Search code examples
c#linq-to-xmlcompact-frameworkxmldocumentxmlnodelist

How can XML be parsed into custom classes?


I have strings containing xml that I need to loop through, parse, and build instantiations of custom classes out of, for inserting into my database.

The pseudocode for what I need would be something like this:

private List<SiteMapping> ExtractSiteMappingsFromXML(String xmlData)
{
    List<SiteMapping> sitemaps = new List<SiteMapping>();
    // parse xmlData, dynamically instantiating a SiteMapping class for each SiteMapping "record" 
in the xml
    foreach (record rec in xmlData)
    {
        SiteMapping sm = new SiteMapping();
        sm.Id = //current id found in the xml data
        sm.siteName = // current site name found in the xml data
        . . .
        sitemaps.Add(sm);
    }
    return sitemaps;
}

The caller of ExtractSiteMappingsFromXML() would then loop through the returned list of SiteMapping, and inserts records into the database.

Based on an idea I got from here, I'm thinking something like this might be possible:

XmlDocument doc = new XmlDocument();
doc.LoadXml(xmlData);
XmlNodeList _ids = doc.GetElementsByTagName("Id");
XmlNodeList _sitenames = doc.GetElementsByTagName("siteName");
. . . // add an XmlNodeList for each element

And then I could loop through the XmlNodeLists, something like:

for (int i = 0; i < _ids.Count; i++)
{
    SiteMapping sm = new SiteMapping();
    sm.Id =_ids[i];
    sm.siteName = _sitenames[i];
    . . . // add the rest
    sitemaps.Add(sm);
}

Is this sensible? Will this still work if one or more of the elements has blank values? IOW, if an element is sometimes blank, will it add a blank value to the corresponding XmlNodeList (that's what I'd want), or would it add nothing, and thus create a mismatch?

Is there, perhaps, an elegant linqy (LINQ-to-XML) way of doing this?

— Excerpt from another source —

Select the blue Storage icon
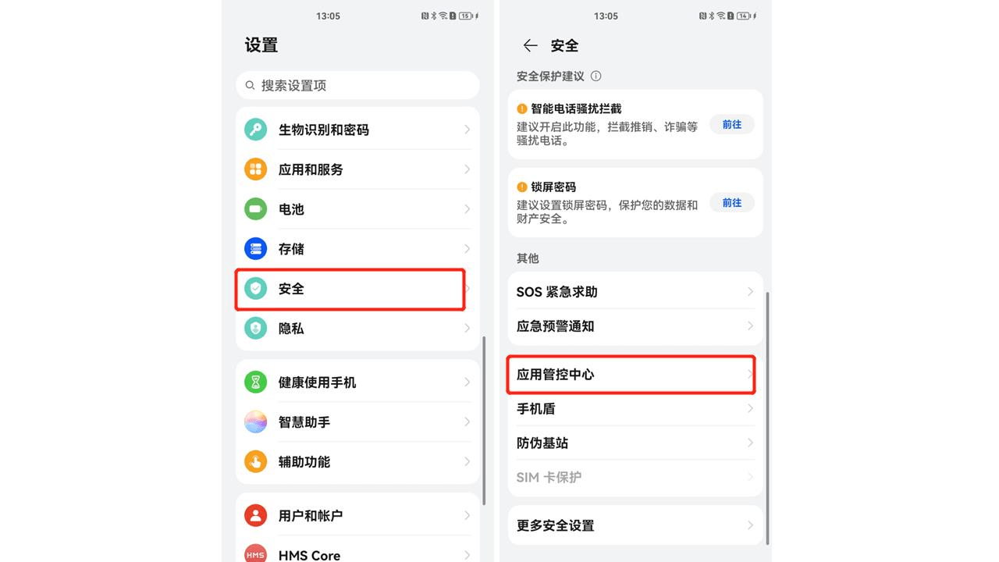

Note: This is a Compact Framework app, and thus suffers from those limitations, implementation-wise.

UPDATE

I thought maybe this code:

XmlDocument xmlDoc = new XmlDocument();
xmlDoc.LoadXml(omnivore);
List<SiteQuery> sitequeries =
  (from sitequery in xmlDoc.Descendants("SiteQuery")
   select new SiteQuery
   {
       Id = sitequery.Element("Id").Value,
       UPC_PackSize = sitequery.Element("UPC_PackSize").Value,
       UPC_Code = sitequery.Element("UPC_Code").Value,
   }).ToList<SiteQuery>();

...which I adapted from here, would do the trick, but I get, "No overload for method 'Descendants' takes 1 arguments"

UPDATE 2

I tried this (XDocument instead of XmlDocument):

XDocument xmlDoc = new XDocument();
XDocument.Parse(omnivore);
List<SiteQuery> sitequeries =
 (from sitequery in xmlDoc.Descendants("SiteQuery")
  select new SiteQuery
  {
      Id = Convert.ToInt32(sitequery.Element("Id").Value),
      UPC_PackSize = Convert.ToInt32(sitequery.Element("UPC_PackSize").Value),
      UPC_Code = sitequery.Element("UPC_Code").Value
  }).ToList<SiteQuery>();

It seemed bizarre to me that I had to use "XDocument.Parse(omnivore);" instead of "xmlDoc.Parse(omnivore);", but the compiler informed me that that was necessary...?!?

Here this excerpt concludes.